Morrison, who suffered a strained arch on April 19 and played in three rehab games down in Jupiter earlier this week, said he still occasionally feels his foot "bite" when he's "making adjustments and last second cuts in the outfield."

"Swinging, I don't really feel it that much unless it's an awkward swing where my foot is out in front or I take bad swing at a ball in the dirt," Morrison said. "It's just something that bites and goes away. It never lingers."

Morrison said he had the option of playing another game in Jupiter Thursday, but opted to skip it because he didn't want the expanded strike zone in Single A to affect his swing. When Morrison went down, he was leading the team in batting average (.327), home runs (4) and RBI (11).

How would he rate his swing now? "I'd put it In the garbage can," Morrison joked. "I don't know. We'll find out today. I'm excited to get back out there and to see where I'm at. It's one of those things that if it's not there right away, I'll be able to figure it out next week or so. I don't think it's going to be one of those things where I go o-fer for awhile. I hope not. I could go o-fer if I was hurt or not too. I'm just going to go out there and grind it out, be the player I am. "

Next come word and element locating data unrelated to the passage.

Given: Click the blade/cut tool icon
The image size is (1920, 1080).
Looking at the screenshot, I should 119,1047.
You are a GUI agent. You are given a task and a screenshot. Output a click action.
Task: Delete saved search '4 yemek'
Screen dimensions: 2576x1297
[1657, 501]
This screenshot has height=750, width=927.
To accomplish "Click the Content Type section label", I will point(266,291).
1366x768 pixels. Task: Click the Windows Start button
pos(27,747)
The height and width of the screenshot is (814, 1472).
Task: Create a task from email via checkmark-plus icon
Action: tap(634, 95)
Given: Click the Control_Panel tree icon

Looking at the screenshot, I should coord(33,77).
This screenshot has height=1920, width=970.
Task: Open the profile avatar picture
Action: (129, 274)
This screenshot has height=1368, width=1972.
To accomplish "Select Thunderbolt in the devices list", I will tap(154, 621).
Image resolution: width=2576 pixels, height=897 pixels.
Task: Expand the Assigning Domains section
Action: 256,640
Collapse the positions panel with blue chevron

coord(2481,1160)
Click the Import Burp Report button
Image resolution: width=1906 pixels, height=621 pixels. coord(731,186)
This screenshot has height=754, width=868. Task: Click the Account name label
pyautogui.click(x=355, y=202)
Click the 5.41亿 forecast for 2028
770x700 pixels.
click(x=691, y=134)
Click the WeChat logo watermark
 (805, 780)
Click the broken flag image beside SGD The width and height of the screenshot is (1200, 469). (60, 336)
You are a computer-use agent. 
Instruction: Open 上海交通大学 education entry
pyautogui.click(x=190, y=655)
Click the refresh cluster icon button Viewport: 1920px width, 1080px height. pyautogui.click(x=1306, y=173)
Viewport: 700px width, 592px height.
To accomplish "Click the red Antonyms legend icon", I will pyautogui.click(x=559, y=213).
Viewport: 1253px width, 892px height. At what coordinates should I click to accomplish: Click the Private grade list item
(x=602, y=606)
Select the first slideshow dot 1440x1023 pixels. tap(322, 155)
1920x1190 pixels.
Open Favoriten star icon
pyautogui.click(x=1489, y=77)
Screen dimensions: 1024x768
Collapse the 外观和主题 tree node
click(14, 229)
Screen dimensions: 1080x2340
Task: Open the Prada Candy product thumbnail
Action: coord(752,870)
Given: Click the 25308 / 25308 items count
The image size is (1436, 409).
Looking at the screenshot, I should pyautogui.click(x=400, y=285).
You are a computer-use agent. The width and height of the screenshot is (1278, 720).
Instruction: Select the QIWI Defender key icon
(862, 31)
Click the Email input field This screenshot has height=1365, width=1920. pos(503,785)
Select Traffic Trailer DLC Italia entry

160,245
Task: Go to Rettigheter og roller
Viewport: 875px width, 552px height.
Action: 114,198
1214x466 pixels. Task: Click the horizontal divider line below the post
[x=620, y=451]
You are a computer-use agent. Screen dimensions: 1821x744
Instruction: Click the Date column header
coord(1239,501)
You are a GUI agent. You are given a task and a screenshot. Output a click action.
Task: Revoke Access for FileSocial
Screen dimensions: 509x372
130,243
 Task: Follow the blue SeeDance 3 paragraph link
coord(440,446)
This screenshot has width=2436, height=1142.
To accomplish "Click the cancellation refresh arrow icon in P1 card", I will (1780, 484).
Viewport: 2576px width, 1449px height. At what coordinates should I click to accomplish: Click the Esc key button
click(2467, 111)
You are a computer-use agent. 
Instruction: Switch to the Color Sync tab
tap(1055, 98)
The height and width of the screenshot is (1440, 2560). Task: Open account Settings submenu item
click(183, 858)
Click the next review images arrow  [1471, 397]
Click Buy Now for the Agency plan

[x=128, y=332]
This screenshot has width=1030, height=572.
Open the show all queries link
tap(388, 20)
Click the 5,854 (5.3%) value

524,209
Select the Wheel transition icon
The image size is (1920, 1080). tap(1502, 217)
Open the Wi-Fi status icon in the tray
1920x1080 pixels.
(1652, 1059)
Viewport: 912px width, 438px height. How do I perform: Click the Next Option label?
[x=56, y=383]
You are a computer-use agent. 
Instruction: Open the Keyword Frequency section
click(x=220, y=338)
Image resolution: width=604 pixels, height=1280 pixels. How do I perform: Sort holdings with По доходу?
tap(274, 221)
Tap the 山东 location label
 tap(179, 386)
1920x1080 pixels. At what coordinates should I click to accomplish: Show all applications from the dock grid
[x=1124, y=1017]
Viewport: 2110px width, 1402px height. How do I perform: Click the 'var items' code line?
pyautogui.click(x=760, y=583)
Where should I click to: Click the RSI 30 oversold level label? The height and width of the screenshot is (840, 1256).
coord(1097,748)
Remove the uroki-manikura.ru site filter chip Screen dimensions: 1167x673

> Reliever Edward Mujica, who hopped down into a heap of pain Monday before being carted off with what he called a ligament strain in the back of his left knee, will be available to pitch tonight. Mujica was available to pitch Wednesday in an emergency situation according to manager Edwin Rodriguez.

Mujica said he will wear a protective sleeve on his left knee for the next couple days. "I'm just going to keep using it a couple days for balance," he said.

> Javi Vazquez, who left the team Tuesday on bereavement, was back in the clubhouse Friday after returning home to Puerto Rico for a few days to be with his wife and children.

Vazquez said a family member of his wife's died suddenly and he received the news late Sunday night, less than 24 hours before making what turned out to be another rough start against the Phillies.

"I was just concerned for my wife and my wife's family," Vazquez said.

The Phillies got nine hits and produced six runs, five earned off Vazquez over a span of 4 1/3 innings. But he said the tragic news didn't affect him.

"When I'm on the mound I forget about that stuff, concentrate on what my job is," Vazquez said. "It didn't bother me. It was no excuse for how I pitched."

Vazquez said he worked out in Puerto Rico with his personal trainer after dropping his kids off at school Tuesday through Thursday. He said he was going to throw "a short bullpen" Friday.

Manager Edwin Rodriguez said he will monitor Vazquez, scheduled to pitch Sunday, closely. "He will stay in the rotation Sunday and then Friday," Rodriguez said.

> With Morrison back in the lineup, Rodriguez said he will try to get first baseman Gaby Sanchez and second baseman Omar Infante -- the only Marlins to play in every single game this season -- a day off. Infante will probably go first, possibly on Sunday.

"He keeps saying he's fine," Rodriguez said of Infante. "[But] I think it's affecting his quickness at second and his bat speed. He wants to be out there, but I think it's fair to give him a break."